● **Document section**:
┄┄┄┄┄┄
Studio album by Judas Priest
- Released: 16 July 2001
- Recorded: 1999–2001
- Studios: Silvermere, Surrey, England
- Genres: Heavy metal; nu metal;
- Length: 70:44
- Label: SPV
- Producer: Glenn Tipton

Judas Priest chronology
| '98 Live Meltdown (1997) | Demolition (2001) | Angel of Retribution (2005) |

Singles from Demolition
- "Machine Man" Released: 1 June 2001;

= Demolition (Judas Priest album) =

Demolition is the fourteenth studio album by English heavy metal band Judas Priest, and the first in the decade of the 2000s. It is the second and final studio album to feature Tim "Ripper" Owens on vocals. It is also the only Judas Priest studio album to feature a Parental Advisory label on the album cover due to the songs "Machine Man", "Hell Is Home", and "Metal Messiah" containing profanity.
┄┄┄┄┄┄
● **Excerpted data**:
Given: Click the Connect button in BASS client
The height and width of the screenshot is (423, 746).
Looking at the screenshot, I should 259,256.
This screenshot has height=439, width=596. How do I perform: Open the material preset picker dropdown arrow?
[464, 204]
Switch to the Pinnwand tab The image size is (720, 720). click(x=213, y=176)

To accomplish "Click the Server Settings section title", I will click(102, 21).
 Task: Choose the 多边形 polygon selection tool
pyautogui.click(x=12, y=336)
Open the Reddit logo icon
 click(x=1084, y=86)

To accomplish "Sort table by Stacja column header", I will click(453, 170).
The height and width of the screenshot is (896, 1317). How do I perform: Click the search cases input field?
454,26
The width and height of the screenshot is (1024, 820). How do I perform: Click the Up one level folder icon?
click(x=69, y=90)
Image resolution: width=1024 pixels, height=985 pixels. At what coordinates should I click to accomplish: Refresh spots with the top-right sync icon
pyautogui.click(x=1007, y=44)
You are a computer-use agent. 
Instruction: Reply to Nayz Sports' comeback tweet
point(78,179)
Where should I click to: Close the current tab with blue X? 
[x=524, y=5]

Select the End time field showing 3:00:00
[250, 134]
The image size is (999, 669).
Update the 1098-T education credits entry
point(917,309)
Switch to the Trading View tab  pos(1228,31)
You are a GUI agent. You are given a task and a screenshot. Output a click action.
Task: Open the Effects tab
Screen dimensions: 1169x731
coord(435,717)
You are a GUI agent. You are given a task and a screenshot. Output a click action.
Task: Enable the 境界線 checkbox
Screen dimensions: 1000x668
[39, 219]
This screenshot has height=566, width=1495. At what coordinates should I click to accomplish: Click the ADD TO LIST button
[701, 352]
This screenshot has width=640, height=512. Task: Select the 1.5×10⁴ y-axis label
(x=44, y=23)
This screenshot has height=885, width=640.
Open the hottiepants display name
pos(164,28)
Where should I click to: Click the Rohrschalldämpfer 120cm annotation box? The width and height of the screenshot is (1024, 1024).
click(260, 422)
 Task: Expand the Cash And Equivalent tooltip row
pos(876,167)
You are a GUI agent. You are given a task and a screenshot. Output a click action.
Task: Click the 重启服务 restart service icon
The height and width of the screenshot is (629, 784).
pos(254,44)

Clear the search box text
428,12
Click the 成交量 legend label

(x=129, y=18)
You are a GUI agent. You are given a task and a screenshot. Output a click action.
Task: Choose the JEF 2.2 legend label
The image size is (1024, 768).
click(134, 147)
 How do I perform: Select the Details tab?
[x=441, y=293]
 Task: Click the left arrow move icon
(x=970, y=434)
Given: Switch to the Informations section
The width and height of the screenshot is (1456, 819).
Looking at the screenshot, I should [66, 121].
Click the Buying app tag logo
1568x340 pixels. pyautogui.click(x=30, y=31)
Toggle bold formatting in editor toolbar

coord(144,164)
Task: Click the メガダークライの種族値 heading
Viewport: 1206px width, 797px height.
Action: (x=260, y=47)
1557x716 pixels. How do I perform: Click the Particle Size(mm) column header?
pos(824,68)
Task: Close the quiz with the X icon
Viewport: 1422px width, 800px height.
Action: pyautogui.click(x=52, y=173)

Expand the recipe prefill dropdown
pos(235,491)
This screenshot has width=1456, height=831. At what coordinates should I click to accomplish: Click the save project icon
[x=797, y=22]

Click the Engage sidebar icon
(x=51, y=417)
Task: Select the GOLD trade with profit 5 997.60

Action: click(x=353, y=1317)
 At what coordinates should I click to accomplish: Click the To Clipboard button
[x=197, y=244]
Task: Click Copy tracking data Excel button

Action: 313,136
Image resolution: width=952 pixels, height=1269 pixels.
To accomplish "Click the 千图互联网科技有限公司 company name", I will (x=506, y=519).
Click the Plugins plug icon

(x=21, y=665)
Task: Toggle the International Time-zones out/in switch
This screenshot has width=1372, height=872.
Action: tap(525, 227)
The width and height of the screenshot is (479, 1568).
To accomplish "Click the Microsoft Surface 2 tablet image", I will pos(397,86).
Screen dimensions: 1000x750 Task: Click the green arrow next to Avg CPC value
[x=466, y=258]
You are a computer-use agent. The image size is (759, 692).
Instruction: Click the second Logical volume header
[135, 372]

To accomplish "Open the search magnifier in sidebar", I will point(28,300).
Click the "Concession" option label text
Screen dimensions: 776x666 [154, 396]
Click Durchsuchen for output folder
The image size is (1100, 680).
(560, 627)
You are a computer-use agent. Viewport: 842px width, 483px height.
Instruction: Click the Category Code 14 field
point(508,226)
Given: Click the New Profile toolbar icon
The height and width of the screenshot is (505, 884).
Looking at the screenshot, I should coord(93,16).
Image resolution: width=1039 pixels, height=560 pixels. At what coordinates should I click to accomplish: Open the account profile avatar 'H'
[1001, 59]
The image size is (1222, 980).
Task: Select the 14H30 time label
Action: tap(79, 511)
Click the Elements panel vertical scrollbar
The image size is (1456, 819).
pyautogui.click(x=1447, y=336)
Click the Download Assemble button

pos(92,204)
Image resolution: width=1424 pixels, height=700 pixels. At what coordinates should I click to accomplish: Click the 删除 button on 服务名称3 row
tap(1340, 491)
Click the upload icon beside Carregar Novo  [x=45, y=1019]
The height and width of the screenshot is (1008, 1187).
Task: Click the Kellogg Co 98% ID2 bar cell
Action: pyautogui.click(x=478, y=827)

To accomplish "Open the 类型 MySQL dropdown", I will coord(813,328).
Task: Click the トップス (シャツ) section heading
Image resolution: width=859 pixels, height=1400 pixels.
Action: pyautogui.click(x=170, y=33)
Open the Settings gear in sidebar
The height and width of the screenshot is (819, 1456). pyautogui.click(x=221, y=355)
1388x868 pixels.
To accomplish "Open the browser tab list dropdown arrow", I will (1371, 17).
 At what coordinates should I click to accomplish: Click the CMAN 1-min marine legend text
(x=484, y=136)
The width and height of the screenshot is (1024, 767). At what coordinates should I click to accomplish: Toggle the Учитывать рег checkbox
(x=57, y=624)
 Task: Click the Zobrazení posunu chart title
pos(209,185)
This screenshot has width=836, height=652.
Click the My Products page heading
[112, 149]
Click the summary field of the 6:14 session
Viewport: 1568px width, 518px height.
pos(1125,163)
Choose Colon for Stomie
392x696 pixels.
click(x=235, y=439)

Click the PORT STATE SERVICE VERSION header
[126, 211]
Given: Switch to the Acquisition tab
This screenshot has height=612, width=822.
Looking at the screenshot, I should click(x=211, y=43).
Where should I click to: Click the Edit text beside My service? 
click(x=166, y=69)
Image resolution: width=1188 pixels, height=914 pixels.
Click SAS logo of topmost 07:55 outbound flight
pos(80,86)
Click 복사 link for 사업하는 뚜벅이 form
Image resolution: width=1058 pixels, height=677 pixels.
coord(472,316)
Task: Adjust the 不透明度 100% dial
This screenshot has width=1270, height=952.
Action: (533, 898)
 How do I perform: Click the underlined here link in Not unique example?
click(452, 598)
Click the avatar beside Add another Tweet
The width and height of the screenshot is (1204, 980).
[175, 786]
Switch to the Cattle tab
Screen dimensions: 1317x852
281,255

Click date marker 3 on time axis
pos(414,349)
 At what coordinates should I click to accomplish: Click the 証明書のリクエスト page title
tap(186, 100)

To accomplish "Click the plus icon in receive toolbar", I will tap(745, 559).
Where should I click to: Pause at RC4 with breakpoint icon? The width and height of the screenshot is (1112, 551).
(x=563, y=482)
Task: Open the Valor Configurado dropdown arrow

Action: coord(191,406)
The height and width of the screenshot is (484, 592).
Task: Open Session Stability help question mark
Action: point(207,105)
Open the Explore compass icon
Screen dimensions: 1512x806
┄┄┄┄┄┄
● **Jobs**:
a) Decide whether each statement agrees with the article on the album Demolition, answering yes or no and quoting the words from the article that settle it. (i) Glenn Tipton produced the album. (ii) Demolition was the first studio album with Tim "Ripper" Owens on vocals. (iii) The album was issued on the SPV label.
b) According to the article on the album Demolition, which three songs caused the album cover to carry a Parental Advisory label?

● **Written answers**:
a)
(i) Yes: "Producer: Glenn Tipton"
(ii) No: "It is the second and final studio album to feature Tim "Ripper" Owens on vocals."
(iii) Yes: "Label: SPV"

b) "Machine Man", "Hell Is Home", and "Metal Messiah"